When the two first met, they could not have been much more unequal, one a nineteen-year-old LSE student, the other five years older and at a seemingly unsurpassable peak of celebrity. Mick was frankly awestruck by the glamour and sophistication of Bailey’s lifestyle – the Lotus Elan sports cars, mews studios and cowboy boots he had made a photographer’s essential accessories in place of potted palms, black cloths and ‘watch the birdie!’ Of no small influence either was the delighted frisson Bailey’s unreformed (and totally genuine) Cockney accent created among the debs and high-born female magazine editors who lionised him. Such was Mick’s admiration that he even allowed Bailey to tease him, as few others dared to do openly, about his appearance. When Eva Jagger took him shopping as a boy, Bailey used to joke, there would have been no problem about going into places where small children weren’t welcome. She could leave him outside, securely clamped to the shop window by his lips.

Early in their friendship, rather like Pip with Herbert Pocket in Dickens’s Great Expectations, Mick asked Bailey to take him to a posh restaurant and teach him how to conduct himself. They went to the Casserole on King’s Road, not far from the World’s End village where three hard-up Stones had so recently subsisted on stolen milk and stale fruit pies. Mick paid the bill – not an act to be much associated with him – but jibbed at Bailey’s suggestion that he should also leave a tip. Finally, he put down a pre-decimal ten-shilling (or ‘ten-bob’) note, equivalent to fifty pence today, with a 1964 purchasing power of £10. But as they left, Bailey saw him slip it back into his pocket.

Bailey soon picked up on Andrew Oldham’s influence over Mick, one that reminded him of a worldly-wise older brother with an awestruck younger one, and made his own moulding of Jean Shrimpton as a couture icon seem superficial by comparison. At the few Stones gigs he attended, he also found himself an uncomfortable witness to Brian Jones’s decreasing influence in the band and continual attempts to claw some power and status back. The photographer’s eagle eye for nuances noted that, while Mick was happy to zoom around with Jean and him in an unpretentious Mini-Minor, Brian drove a bulky Humber saloon, ‘the kind of car a vicar would use’. At the end of a gig, Bailey recalls, Mick and Keith would be like unkind children, playing an obviously habitual game of ‘let’s get away from Brian’.

Chrissie Shrimpton, too, recognised Oldham’s power over Mick, although at her tender age – she was still not yet nineteen – it represented unfathomably deep waters. Chrissie now spent most nights with Mick at 33 Mapesbury Road while officially sharing a bedsit with her friend Liz Gribben for the sake of appearances with her parents.

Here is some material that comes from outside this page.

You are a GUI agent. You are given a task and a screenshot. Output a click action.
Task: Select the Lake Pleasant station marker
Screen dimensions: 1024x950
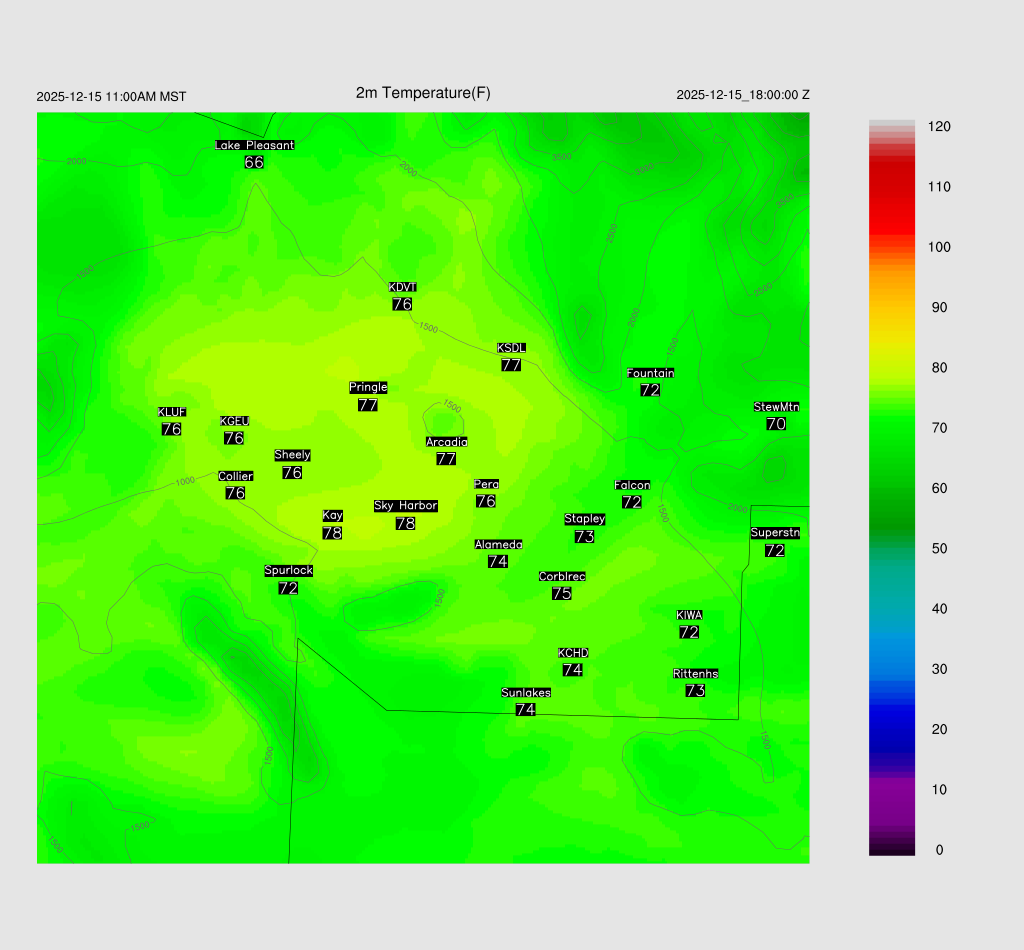click(254, 145)
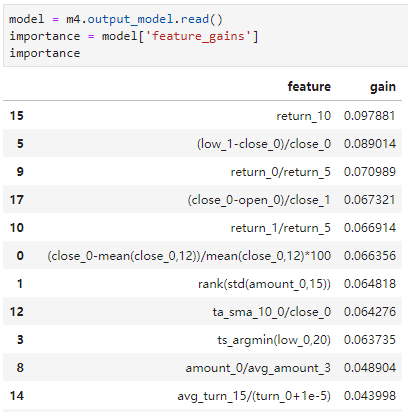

When Jacqui Graham or other schoolgirl fans rang up the flat, a terse female voice would answer, discouraging them from further surprise appearances on the front doorstep.

For all the Stones’ growing fame, Mick still felt it a huge feather in his cap to be going out with Jean Shrimpton’s sister, even though Chrissie refused to capitalise on her surname or her own spectacular looks, and continued to work as a secretary, now at the Stones’ record company, Decca. ‘I still wanted to be with him all the time,’ she remembers. ‘The trouble was that my life was going on mostly in the daytime and Mick’s mostly went on at night.’ And Oldham’s rival stake in him was something she could only characterise as ‘powerful and frightening’.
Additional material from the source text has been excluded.